La Chine met au monde des bébé génétiquement modifiés


He Jiankui, un professeur d'université à Shenzhen, dans le sud de la Chine, a diffusé sur YouTube une vidéo annonçant la naissance il y a quelques semaines de deux jumelles dont l'ADN a été modifié pour les rendre résistantes au virus du sida. Il y précise que le père est séropositif. Le chercheur, qui a été formé à Stanford aux États-Unis et dirige un laboratoire spécialisé dans le génome à Shenzhen, explique avoir employé la technique CRISPR-Cas9, dite des « ciseaux génétiques », qui permet d'enlever et de remplacer des parties indésirables du génome, comme on corrige une faute de frappe sur un ordinateur.
Les bébés, surnommés Lulu et Nana, sont nés après une fécondation in vitro, à partir d'un embryon modifié avant d'être implanté dans l'utérus de la mère. He Jiankui a expliqué que, juste après avoir injecté le spermatozoïde du mari dans l'ovule, un embryologiste a également injecté les ciseaux moléculaires CRISPR-Cas9 pour modifier un gène, afin de protéger les petites filles d'une future infection par le VIH. Cette première médicale auto-proclamée n'a pas encore été vérifiée de façon indépendante, les résultats de l'équipe chinoise n'ayant pas fait l'objet d'une publication dans une revue scientifique.

- **DONNÉES D'ENTRÉE**

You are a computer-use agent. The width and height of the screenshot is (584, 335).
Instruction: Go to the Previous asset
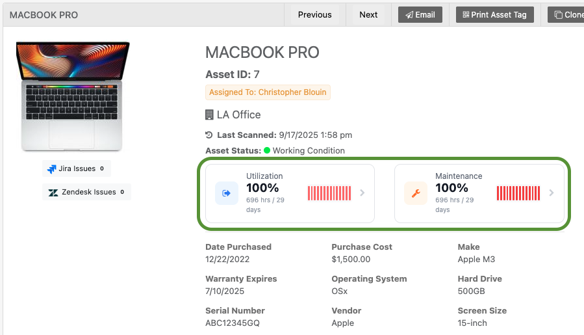point(314,15)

- **CONSIGNES**
• A. D'après l'article sur les bébés génétiquement modifiés, quelle technique He Jiankui dit-il avoir utilisée ?
• B. Dans l'article sur les bébés génétiquement modifiés, réécrivez plus court le paragraphe qui commence par « Les bébés, surnommés Lulu et Nana », en gardant l'essentiel.
• C. Écrivez la suite de l'article sur les bébés génétiquement modifiés, à partir de sa dernière phrase.
Ces données ne servent à rien ici.

- **RÉPONSES NUMÉROTÉES**
• A. La technique CRISPR-Cas9, dite des « ciseaux génétiques ».

• B. Lulu et Nana sont nées par fécondation in vitro, à partir d'un embryon modifié avant son implantation dans l'utérus de la mère. Juste après l'injection du spermatozoïde du mari dans l'ovule, un embryologiste a aussi injecté CRISPR-Cas9 pour modifier un gène. Le but était de protéger les fillettes d'une future infection par le VIH. Cette première n'a pas encore été vérifiée de façon indépendante, car aucune revue scientifique n'a publié les résultats.

• C.
Ce nouveau procédé soulève de gros problèmes bioéthique

« Annoncer ces résultats par une vidéo surYouTube est une pratique scientifique très problématique », a ainsi déploré Nicholas Evans, professeur assistant de philosophie à l'université du Massachusetts Lowell, aux États-Unis, qui travaille notamment sur les questions bioéthiques« Cela écarte les processus de contrôle sur lesquels reposent de nombreuses avancées scientifiques, telles que l'évaluation par les pairs », a-t-il ajouté, interrogé par l'AFP.
Que l'expérience soit avérée ou non, elle suscite de « graves préoccupations éthiques », souligne aussi le Dr Sarah Chan, de l'université d'Edimbourg, citée par le Science Media Centre. « Faire de telles affirmations, de façon à semble-t-il délibérément chercher à provoquer un maximum de controverses [...] est irresponsable », ajoute-t-elle. He Jiankui n'a pas répondu dans l'immédiat aux questions de l'AFP. Son annonce intervenait à la veille d'une conférence d'experts mondiaux du génome à Hong Kong ; il y a présenté ses résultats le 28 novembre.